1. When the projectile is launched (let this be t = 0)

2. When the projectile lands in the car (let this be t = t)

Upon landing the two objects therefore have the same horizontal displacement, s_{p} = s_{s}. It is worth adopting straightforward notation: any quantity with a subscript p refers to the projectile, and any quantity with a subscript c refers to the car.

The horizontal acceleration of the rail car is zero, and the vertical acceleration of the projectile, if we take upward to be positive, is a_{p} = −9.81 m/s^{2}.

Note how we’ve managed to “pull” a lot of information out of the question that we weren’t explicitly given.

Let θ be the angle above the horizontal at which the projectile is launched.

The horizontal speed of the projectile is then u_{p} = 200 cos θ m/s and the horizontal speed of the car is u_{c} = 100 m/s.

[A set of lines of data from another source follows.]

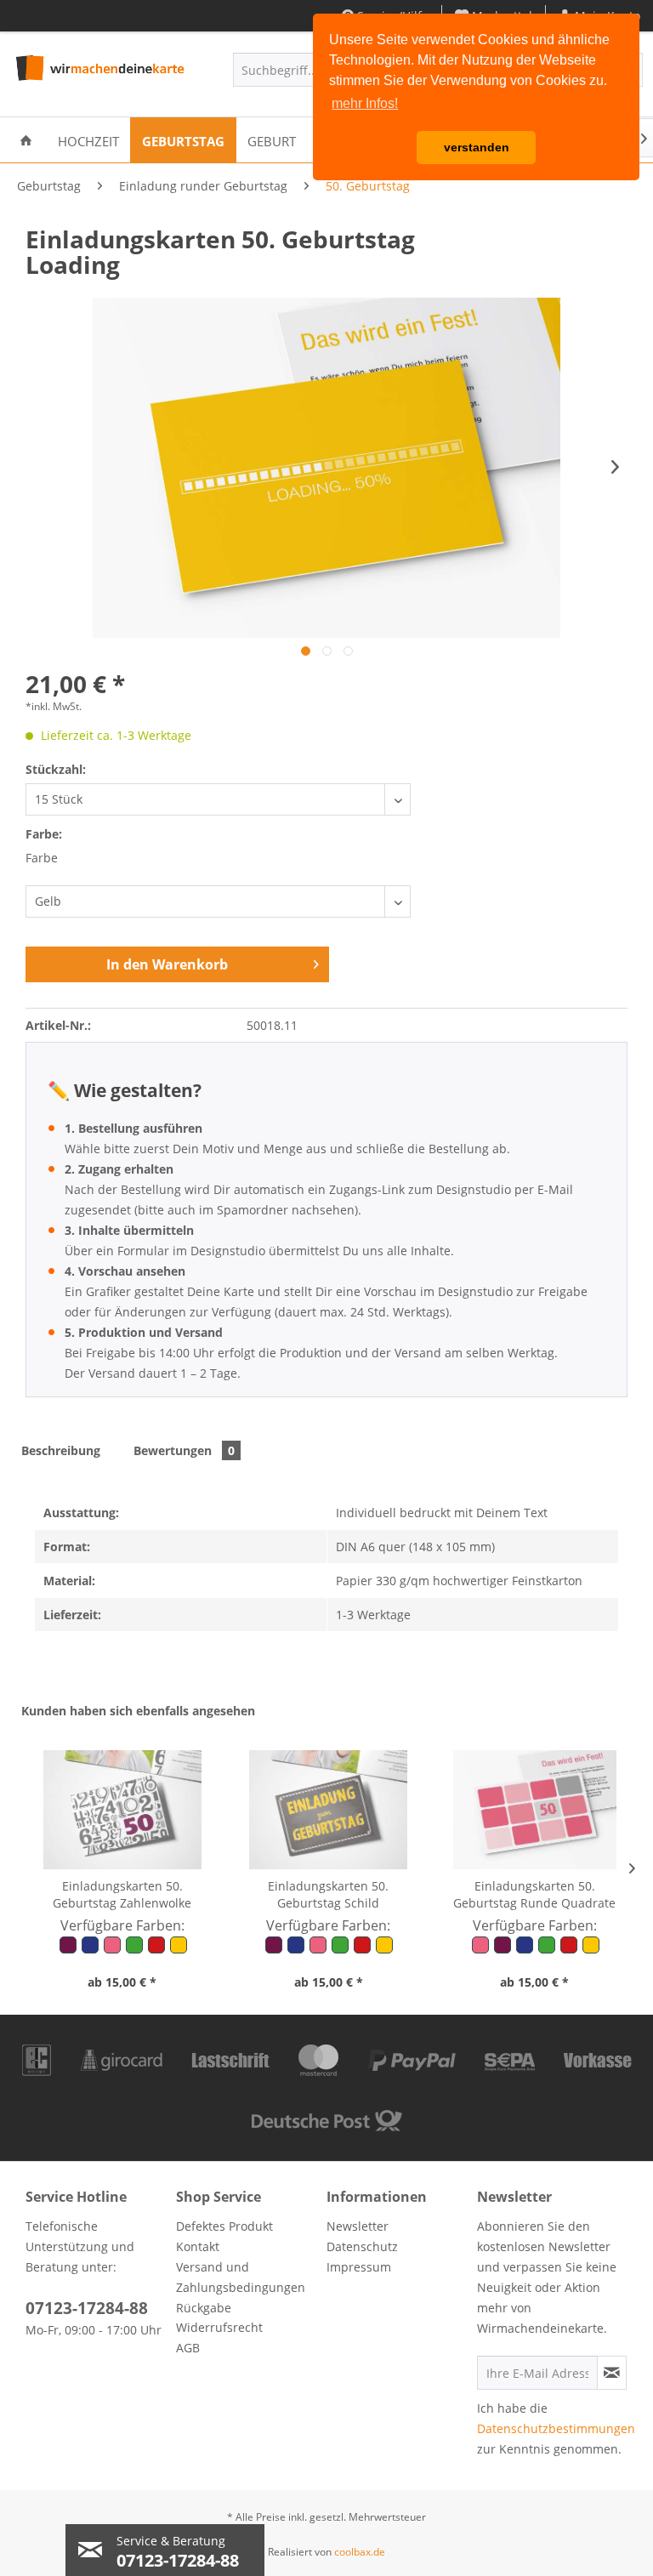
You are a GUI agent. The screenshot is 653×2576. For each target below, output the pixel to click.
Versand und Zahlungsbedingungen (240, 2277)
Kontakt (197, 2246)
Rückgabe (203, 2308)
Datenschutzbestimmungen (556, 2428)
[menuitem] (26, 139)
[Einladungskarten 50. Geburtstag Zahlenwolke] (121, 1809)
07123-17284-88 (87, 2308)
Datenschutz (362, 2246)
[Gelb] (177, 1950)
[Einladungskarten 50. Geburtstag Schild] (328, 1809)
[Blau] (91, 1950)
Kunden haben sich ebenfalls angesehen (138, 1711)
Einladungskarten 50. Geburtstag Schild (328, 1894)
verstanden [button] (476, 147)
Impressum (358, 2267)
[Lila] (69, 1950)
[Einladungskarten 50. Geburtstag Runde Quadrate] (534, 1809)
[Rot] (157, 1950)
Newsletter (357, 2226)
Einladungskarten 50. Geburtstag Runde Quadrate (534, 1894)
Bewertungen (184, 1450)
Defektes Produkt (224, 2226)
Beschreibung (60, 1450)
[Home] (26, 139)
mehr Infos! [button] (365, 103)
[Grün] (135, 1950)
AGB (188, 2348)
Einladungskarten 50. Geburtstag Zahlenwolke (122, 1894)
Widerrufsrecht (219, 2327)
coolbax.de (359, 2552)
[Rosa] (113, 1950)
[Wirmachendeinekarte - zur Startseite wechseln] (99, 74)
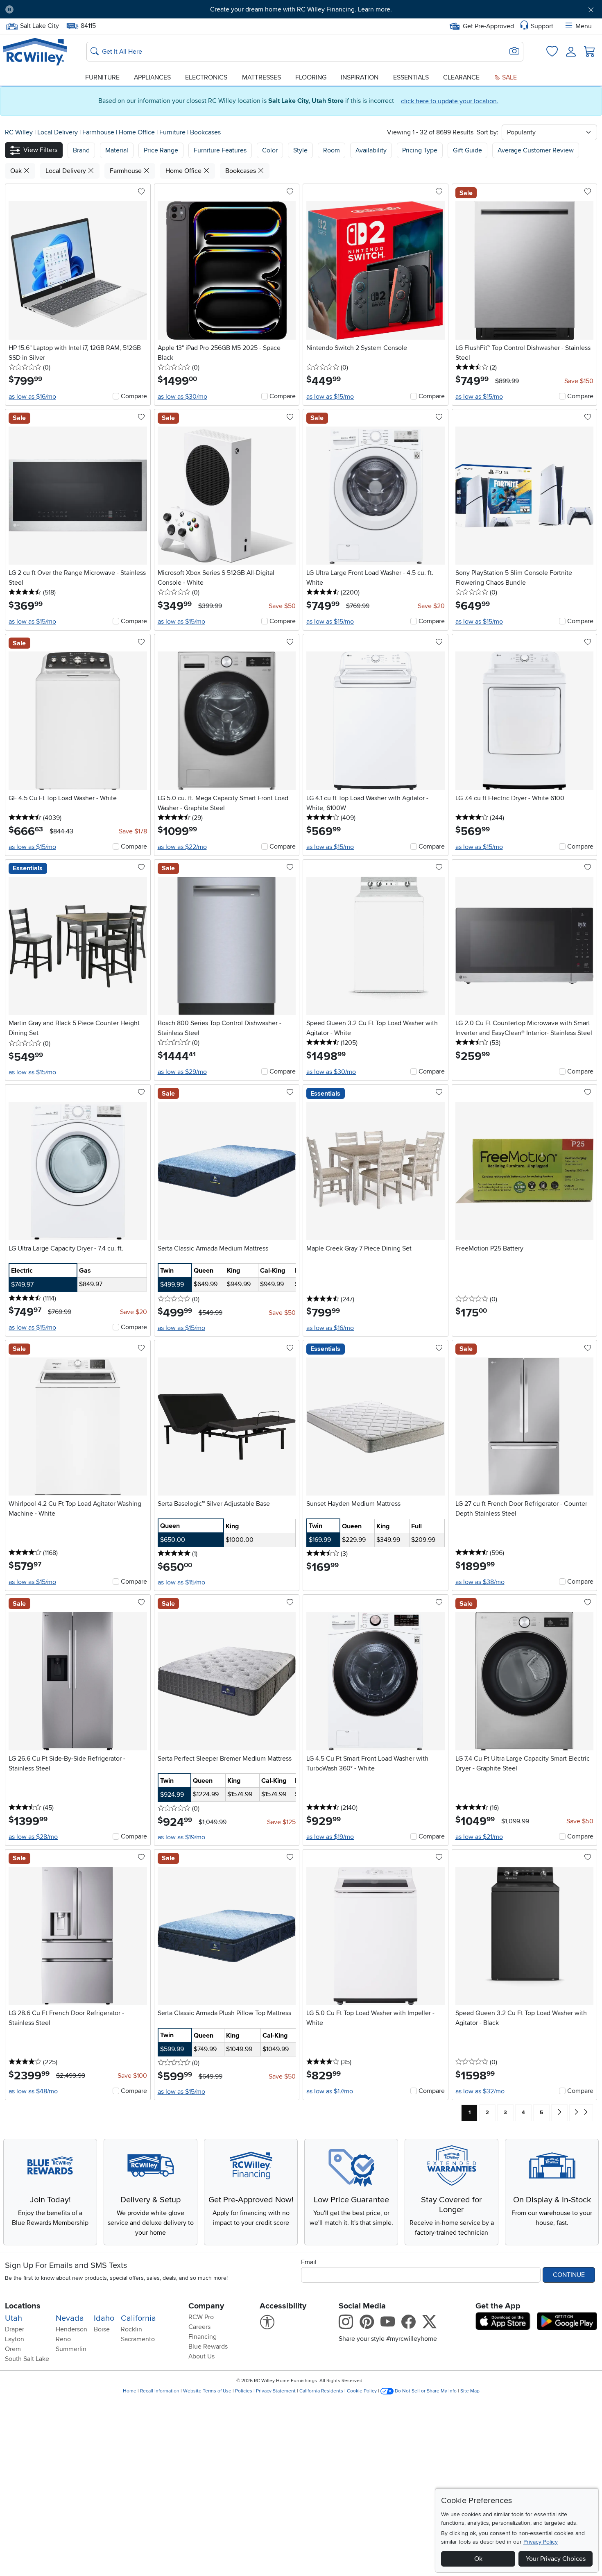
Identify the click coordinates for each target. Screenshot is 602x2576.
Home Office (137, 132)
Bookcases (205, 132)
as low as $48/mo (33, 2091)
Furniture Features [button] (220, 150)
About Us (201, 2356)
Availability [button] (371, 150)
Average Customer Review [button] (536, 150)
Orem (13, 2349)
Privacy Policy (540, 2541)
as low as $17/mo (329, 2091)
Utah (13, 2318)
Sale (508, 77)
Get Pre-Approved (488, 26)
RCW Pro (201, 2317)
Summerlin (71, 2349)
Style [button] (300, 150)
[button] (66, 9)
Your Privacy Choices (556, 2559)
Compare (134, 396)
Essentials (411, 77)
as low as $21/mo (479, 1837)
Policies (243, 2391)
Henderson (71, 2329)
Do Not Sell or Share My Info (426, 2391)
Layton (14, 2339)
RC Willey (19, 132)
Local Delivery (58, 132)
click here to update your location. (449, 101)
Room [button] (331, 150)
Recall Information (159, 2391)
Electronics (206, 77)
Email (309, 2262)
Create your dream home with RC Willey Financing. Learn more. (301, 9)
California (138, 2318)
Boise (102, 2329)
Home (129, 2391)
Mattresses (261, 77)
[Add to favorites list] (141, 192)
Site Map (470, 2391)
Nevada (70, 2318)
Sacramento (138, 2339)
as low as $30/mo (182, 397)
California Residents (321, 2391)
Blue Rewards (208, 2346)
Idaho (104, 2318)
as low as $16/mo (32, 397)
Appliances (152, 77)
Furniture (102, 77)
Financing (202, 2337)
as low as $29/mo (182, 1072)
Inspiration (359, 77)
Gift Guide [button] (467, 150)
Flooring (310, 77)
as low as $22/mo (182, 847)
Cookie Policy (362, 2391)
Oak (16, 171)
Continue (569, 2275)
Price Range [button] (161, 150)
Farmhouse (99, 132)
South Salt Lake (27, 2359)
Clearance (461, 77)
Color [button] (270, 150)
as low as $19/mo (181, 1837)
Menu (583, 26)
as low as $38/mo (480, 1582)
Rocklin (131, 2329)
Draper (14, 2329)
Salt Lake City (39, 25)
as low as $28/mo (33, 1837)
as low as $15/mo (330, 397)
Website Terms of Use (207, 2391)
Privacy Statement (276, 2391)
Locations (23, 2306)
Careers (199, 2327)
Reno (63, 2339)
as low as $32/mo (480, 2091)
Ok (478, 2559)
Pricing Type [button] (419, 150)
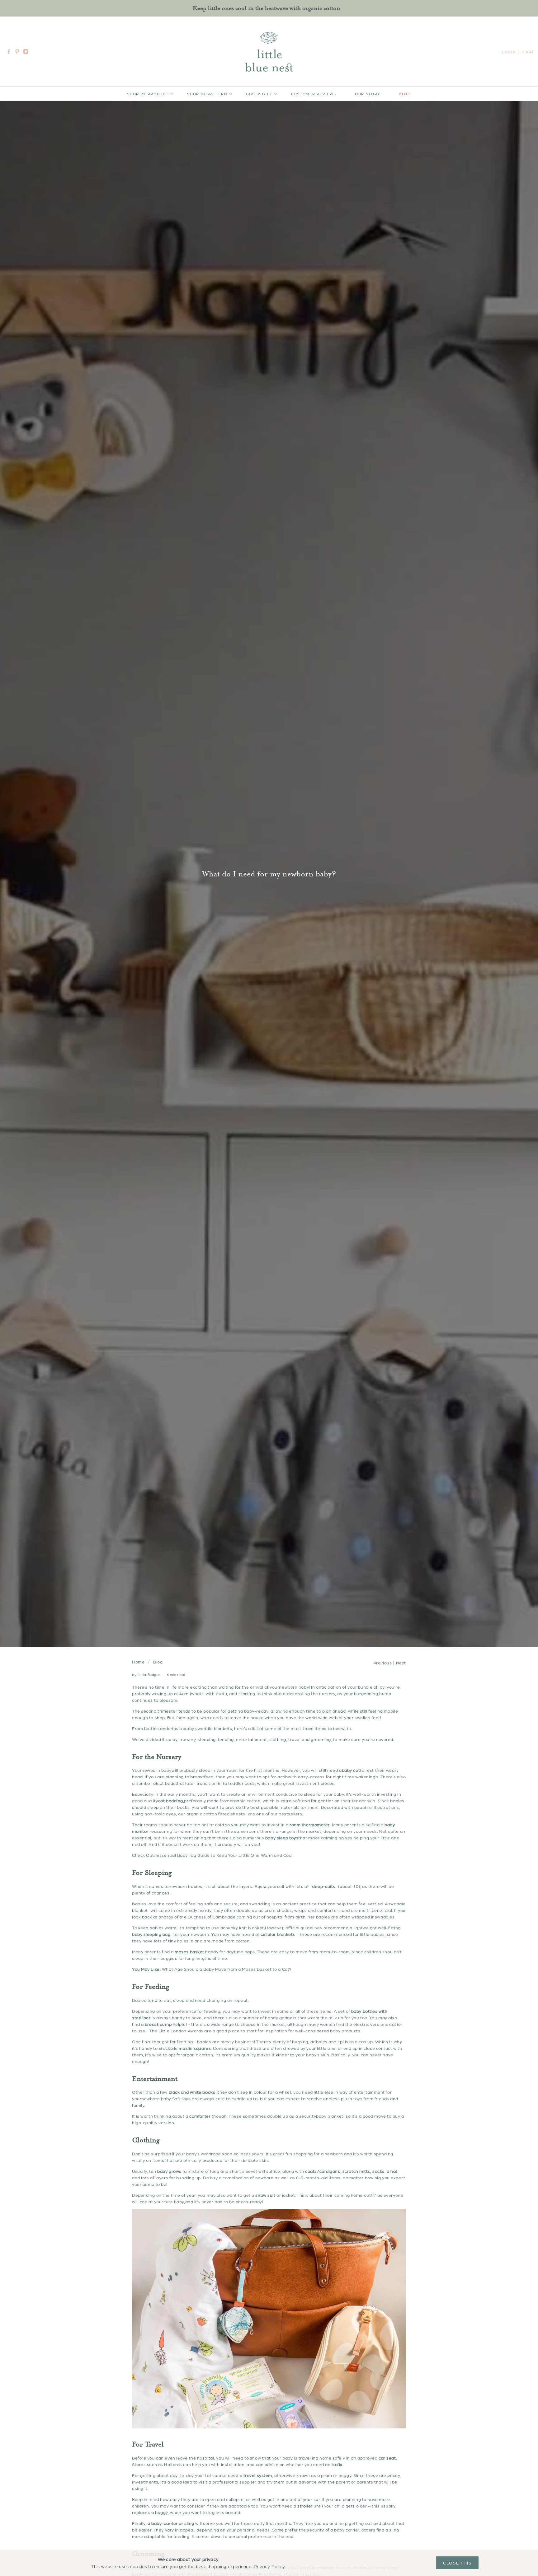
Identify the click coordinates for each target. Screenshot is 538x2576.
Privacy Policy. (270, 2566)
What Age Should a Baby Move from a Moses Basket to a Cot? (227, 1969)
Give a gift (259, 93)
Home (138, 1661)
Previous (382, 1662)
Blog (405, 93)
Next (401, 1662)
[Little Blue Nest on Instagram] (27, 52)
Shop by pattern (207, 93)
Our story (367, 93)
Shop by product (147, 93)
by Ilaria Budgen (146, 1674)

Given that they must both travel the same distance in the same time for one to land in the other:

s_{p} = s_{c}

u_{p}t = u_{c}t

u_{p} = u_{c}

Substituting u_{p} = 200 cos θ m/s and u_{c} = 100 m/s and simplifying:

200 cos θ = 100

cos θ =100/200

θ = cos^{-1}(1/2)

θ = 60°

Notice that the way we have solved this allows us to appreciate the general fact that the horizontal velocities of the car and the projectile must be the same no matter what the other parameters of the question. It is worth thinking about why this makes sense: assuming no air resistance there is no horizontal acceleration in the question, so for the two objects to both start and end at the same horizontal displacement they must always be travelling at the same horizontal velocity.